History will clash with hard economics on Thursday when US farm officials unveil long-awaited estimates on US crop inventories and sowings, which for corn could come within 530,000 acres of setting a post-war high.
Standard Chartered raised the bar further on estimates for this year's US corn area, saying the top producing country would sow 93m acres with the grain - adding 4.8m acres, or an area bigger than Denmark or Switzerland.
"A figure below 93m acres should be seen as bullish for corn, given extremely low 2011-12 US start-of-season stocks, high ethanol output and pipeline demand from Asia, particularly Japan but also China," the bank said.
The estimate was above the top estimate of 92.6m acres, from broker US Commodities, in a Thomson Reuters poll closely referenced by traders, and a consensus forecast of 91.8m acres.
'Clear advantage'
Nonetheless, it gained some credence in the market. Tim Hannagan at PFG Best, while forecasting a number nearer the average, acknowledged that "corn's profitability could see farmers plant 5m-6m acres more" this year than in 2010.

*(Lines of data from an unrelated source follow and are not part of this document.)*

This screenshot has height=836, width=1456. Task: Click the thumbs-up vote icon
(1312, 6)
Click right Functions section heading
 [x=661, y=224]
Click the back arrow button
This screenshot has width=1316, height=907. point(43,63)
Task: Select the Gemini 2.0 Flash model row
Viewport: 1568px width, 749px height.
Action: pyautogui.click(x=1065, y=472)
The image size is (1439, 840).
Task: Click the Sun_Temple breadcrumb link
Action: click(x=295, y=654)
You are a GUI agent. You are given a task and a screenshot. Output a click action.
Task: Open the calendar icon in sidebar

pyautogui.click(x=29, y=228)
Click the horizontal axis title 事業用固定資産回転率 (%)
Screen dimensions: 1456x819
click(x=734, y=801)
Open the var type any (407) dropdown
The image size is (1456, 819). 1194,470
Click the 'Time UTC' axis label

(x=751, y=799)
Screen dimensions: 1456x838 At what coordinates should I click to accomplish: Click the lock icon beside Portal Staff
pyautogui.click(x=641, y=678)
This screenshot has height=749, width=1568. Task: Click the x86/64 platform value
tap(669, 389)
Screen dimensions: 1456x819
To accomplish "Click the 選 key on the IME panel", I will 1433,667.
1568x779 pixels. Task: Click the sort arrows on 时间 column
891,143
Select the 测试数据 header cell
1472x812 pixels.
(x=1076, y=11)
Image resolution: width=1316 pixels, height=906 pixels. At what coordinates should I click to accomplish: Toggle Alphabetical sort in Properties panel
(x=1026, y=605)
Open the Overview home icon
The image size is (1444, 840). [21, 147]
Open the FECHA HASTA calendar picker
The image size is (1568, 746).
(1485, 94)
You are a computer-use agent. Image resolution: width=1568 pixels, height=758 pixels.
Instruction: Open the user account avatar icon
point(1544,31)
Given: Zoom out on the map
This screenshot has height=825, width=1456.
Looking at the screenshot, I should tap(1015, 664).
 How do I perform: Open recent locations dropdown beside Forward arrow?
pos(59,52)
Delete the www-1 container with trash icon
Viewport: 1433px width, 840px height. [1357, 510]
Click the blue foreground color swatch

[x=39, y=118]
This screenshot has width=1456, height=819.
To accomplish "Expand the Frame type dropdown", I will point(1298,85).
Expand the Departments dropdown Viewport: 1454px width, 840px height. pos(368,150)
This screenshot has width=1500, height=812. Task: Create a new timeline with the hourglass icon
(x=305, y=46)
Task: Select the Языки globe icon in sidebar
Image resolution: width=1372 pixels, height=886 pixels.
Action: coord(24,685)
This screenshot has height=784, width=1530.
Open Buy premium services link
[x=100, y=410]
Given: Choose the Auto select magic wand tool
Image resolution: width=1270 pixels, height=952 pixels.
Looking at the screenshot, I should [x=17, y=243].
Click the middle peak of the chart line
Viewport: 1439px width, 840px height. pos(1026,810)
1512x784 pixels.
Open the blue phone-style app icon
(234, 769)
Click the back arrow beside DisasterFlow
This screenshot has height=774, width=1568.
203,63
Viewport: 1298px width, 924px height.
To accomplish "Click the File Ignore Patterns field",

New crop prices suggested that for growers planting corn or cotton will receive an extra $1,000 per hectare in revenues than those sowing soybeans, Australia & New Zealand Bank, while failing to come up with its own seeding estimates.
Factoring in costs, such as the additional fertilizer that corn requires, farmers' extra returns from corn over soybeans are $158 an acre, in line with those in 2007 when US sowings of the grain hit 93.5m acres, the highest since 1944.
"In respect to farmer crop economics, corn has a clear advantage over soybeans for much of the US Midwest," Macquarie said, while itself pegging sowings below consensus at 91.4m acres.
Lessons from the past
Indeed, the bank pointed to the ratio of soybean to corn prices, at 2.2, being above the 1.9 reached four years ago that helped trigger the jump in sowings of the grain at a big expense to the oilseed.
And, at Chicago-based North America Risk Management Services, Jerry Gidel cautioned that history suggested that the US Department of Agriculture would come out of with a corn area figure below consensus.
"The trade has a tendency to overestimate corn acres on this first seeding report of the year, with only five times in the last 20 years has the USDA's farmer survey projected a higher level than the trade's average," Mr Gidel said.
For soybeans, which analysts over average see sowings falling some 500,000 acres to 76.9m acres, the record is mixed in terms of over- or underestimation, but the differences from consensus tend to be "more dramatic", coming in above 2m acres in four of the last five years.
'Big reports'
Thursday's stocks and sowings reports are being viewed with particular interest this year because of the thinness of US supplies, which exaggerates the importance of even small changes, and a dearth of other news of late, Don Roose, president of broker US Commodities, said.
"The trade has not had any big new news to work off," Mr Roose said.
"Here we have a big estimate of what demand was, and what potential supply is, and from the [US] government ?the people that count."
The March sowings reports are a good predictor of the direction of plantings, whether a crop has become more or less popular with growers, even if the final area figures tend to differ from initial estimates, he added.